The study was conducted under the leadership of Dagfinn Aune of Department of Epidemiology and Biostatistics, Imperial College, London, UK, and Department of Public Health and General Practice at Norwegian University of Science and Technology, Norway, who has previously been a critic of two Centers of Disease Control and Prevention (CDC) studies, published in 2005 and 2013 in the Journal of American Medical Association.
The results of those studies suggested that there was a 6% lower risk of death in people who were overweight.
Aune, at the time, told NBC News through an email that, “Unfortunately, sometimes bad science is published and gets a lot of media attention — misleading the public.”
Latest data suggests that 30% of world population (2.1 billion) people are either overweight or obese. The data also shows that no country has reduced their obesity rates in more than three decades.
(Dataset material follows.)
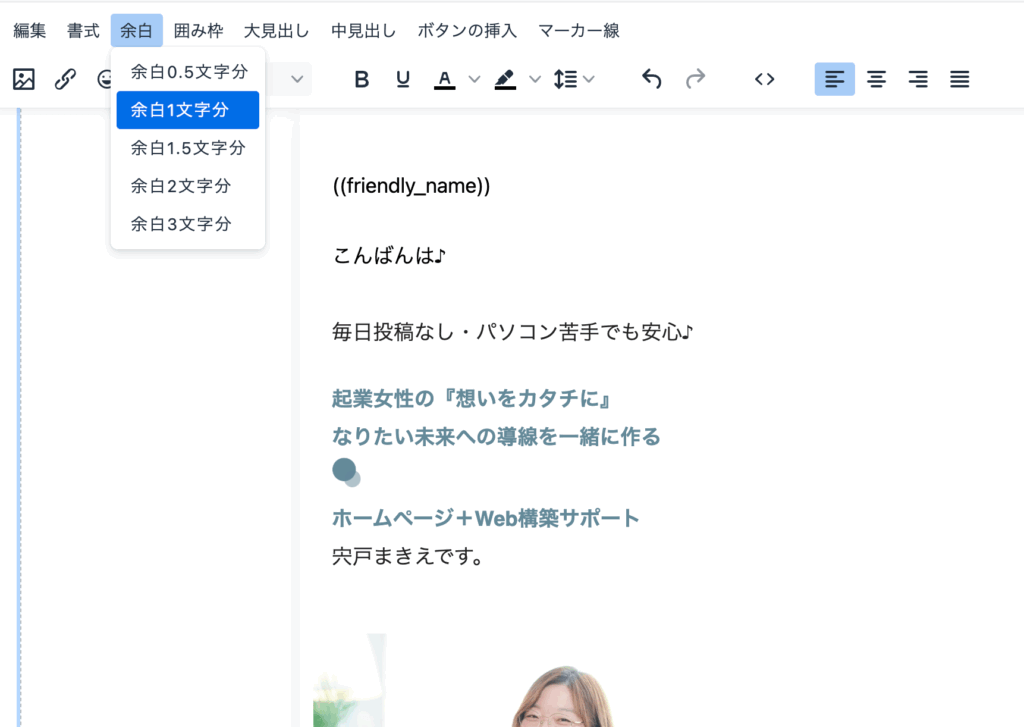This screenshot has width=1024, height=727.
Task: Align text to the right
Action: tap(918, 79)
In the new study researchers accumulated data from PubMed and Embase up to September 23, 2015. Studies included in the research were the ones which reported adjusted risk estimates for at least three categories of BMI and the data was analyzed through random effect models and fractional polynomial models.
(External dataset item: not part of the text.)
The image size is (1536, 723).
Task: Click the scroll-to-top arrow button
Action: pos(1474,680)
Nearly 230 studies were included in the research with more than 3.74 million deaths. Particularly for non smokers the data was included form 53 studies with more than 738,144 deaths. 96 were from Europe, 71 from North America, 3 from South or Latin America, 49 from Asia, 10 from New Zealand and Australia, and 1 form Pacific region. This helps the research to be more inclusive and provides representativeness.
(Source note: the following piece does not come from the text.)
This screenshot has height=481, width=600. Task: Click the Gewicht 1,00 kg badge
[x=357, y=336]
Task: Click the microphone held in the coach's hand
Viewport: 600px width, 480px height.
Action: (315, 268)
The study provides further evidence of association of premature mortality with BMI as a measure of adiposity.
The results observed showed a relative risk of 1.18 with every five unit increment in BMI among non smokers, 1.21 among healthy non smokers, 1.27 among healthy never smokers with exclusion of early follow-up and 1.05 among all participants.
The lowest risk was observed in never smokers with a BMI of 23 to 24, 22 to 23 among healthy never smokers, and 20 to 22 among never smokers with more than 20 years of follow-up. The dose response curve showed a U shape for all participants and a J shape among non smoker categories.
In analysis the dose response curves also exhibited results consistent with those of the National Cancer Institute (NCI) Cohort Consortium and also partially consistent with the results of analysis of Prospective Studies Collaboration, which shows that the increase in risk of mortality was more pronounced in current smokers than non smokers for people with a BMI of more than 20.
Even when the researchers adjusted their data for age, education, dietary pattern, location, alcohol, height, physical activity, intake of fat, vegetables and fruit, the results were the same.
The team took special care to minimize the confounding effects of smoking and pre-diagnostic weight loss associated with some form of disease. Smoking is itself an important risk factor for premature mortality and is often associated with low body weight, which leads to a low BMI.
BMI, Body Mass Index or Quetelet Index, is usually used to roughly estimate the adiposity of a person’s body and can be calculated by dividing weight in kilograms by the square of the person’s height in meters.
National Institute of Health (NHS), UK, also provides an online BMI calculator on its website.
Body Mass Index is often limited due to issues of scaling. It can also often ignore variation in physical characteristics and cannot differentiate between fat mass and muscle mass. BMI is often not clear on limits of its categories and can also show variations in relation to health. However, some experts believe that despite being inaccurate and needing a revision, BMI is convenient when making day to day estimates.
Alternatives to BMI index for measuring appropriate weights at different heights can be BMI Prime, Surface-based Body Shape Index, and Modified Body Mass Index.